## What is required
Pull every line of the entries that has the word "computer".

*** The input Section Begins ***

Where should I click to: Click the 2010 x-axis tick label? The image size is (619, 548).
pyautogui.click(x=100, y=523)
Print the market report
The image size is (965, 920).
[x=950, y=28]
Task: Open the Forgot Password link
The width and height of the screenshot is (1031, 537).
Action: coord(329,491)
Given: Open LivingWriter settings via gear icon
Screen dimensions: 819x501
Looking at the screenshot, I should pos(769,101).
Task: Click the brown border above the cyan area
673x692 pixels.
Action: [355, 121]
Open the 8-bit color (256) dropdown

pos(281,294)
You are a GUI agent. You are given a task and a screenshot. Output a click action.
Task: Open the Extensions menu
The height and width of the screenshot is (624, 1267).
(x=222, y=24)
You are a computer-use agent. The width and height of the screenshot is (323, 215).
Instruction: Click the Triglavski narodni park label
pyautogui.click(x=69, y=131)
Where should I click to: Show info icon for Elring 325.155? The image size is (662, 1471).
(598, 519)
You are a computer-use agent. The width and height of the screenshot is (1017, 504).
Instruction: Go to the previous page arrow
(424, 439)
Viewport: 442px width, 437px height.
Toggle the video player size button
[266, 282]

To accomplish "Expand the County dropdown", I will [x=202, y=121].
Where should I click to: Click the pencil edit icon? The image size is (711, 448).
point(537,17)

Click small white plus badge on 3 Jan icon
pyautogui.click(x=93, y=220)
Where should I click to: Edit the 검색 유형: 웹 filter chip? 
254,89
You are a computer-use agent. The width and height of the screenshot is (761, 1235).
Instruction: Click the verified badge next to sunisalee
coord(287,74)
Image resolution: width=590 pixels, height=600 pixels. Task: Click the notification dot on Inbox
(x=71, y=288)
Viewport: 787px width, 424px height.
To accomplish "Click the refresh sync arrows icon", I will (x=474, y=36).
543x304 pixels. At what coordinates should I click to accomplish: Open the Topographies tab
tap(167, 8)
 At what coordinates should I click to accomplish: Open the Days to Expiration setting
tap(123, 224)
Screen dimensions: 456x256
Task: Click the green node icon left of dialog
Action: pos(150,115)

*** The input Section Ends ***

## Response to the exercise
You are a computer-use agent. The width and height of the screenshot is (323, 215).
You are a computer-use agent. The width and height of the screenshot is (1017, 504).
You are a computer-use agent. The width and height of the screenshot is (761, 1235).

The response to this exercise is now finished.